● TO DO:
Show, copied in full, every line of the data below that contains the string "comment". Case counts.

● MATERIAL PROVIDED:
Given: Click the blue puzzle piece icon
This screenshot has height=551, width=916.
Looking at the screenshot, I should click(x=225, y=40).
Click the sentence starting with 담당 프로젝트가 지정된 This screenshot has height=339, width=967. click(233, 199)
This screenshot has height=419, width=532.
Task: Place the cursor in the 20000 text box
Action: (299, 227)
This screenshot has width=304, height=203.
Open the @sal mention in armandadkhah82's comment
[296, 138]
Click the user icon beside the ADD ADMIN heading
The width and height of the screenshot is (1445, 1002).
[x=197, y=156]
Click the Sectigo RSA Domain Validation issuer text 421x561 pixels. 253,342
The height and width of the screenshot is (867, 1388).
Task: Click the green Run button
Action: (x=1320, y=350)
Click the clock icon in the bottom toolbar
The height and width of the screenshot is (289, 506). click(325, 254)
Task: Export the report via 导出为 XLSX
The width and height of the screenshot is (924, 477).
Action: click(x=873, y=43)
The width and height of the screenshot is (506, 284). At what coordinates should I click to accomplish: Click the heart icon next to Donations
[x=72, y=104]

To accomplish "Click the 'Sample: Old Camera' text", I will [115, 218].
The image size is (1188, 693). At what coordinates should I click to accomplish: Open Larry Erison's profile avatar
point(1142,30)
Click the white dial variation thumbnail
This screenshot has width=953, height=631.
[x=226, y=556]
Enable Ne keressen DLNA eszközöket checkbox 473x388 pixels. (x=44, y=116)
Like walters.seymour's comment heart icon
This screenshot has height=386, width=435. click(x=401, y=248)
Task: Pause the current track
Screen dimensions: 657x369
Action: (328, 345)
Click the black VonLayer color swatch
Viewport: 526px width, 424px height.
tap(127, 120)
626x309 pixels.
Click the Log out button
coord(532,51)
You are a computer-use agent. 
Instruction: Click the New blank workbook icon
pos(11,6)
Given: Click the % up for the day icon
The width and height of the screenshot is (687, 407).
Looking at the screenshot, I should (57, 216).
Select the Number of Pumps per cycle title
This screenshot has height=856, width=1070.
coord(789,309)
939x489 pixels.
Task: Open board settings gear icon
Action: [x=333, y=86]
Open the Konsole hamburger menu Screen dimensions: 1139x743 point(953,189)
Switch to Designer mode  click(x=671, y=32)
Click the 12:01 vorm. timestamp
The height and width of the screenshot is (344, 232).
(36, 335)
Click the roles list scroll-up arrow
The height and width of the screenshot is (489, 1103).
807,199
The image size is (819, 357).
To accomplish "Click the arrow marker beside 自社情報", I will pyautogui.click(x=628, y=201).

● EXERCISE RESULT:
Open the @sal mention in armandadkhah82's comment
Like walters.seymour's comment heart icon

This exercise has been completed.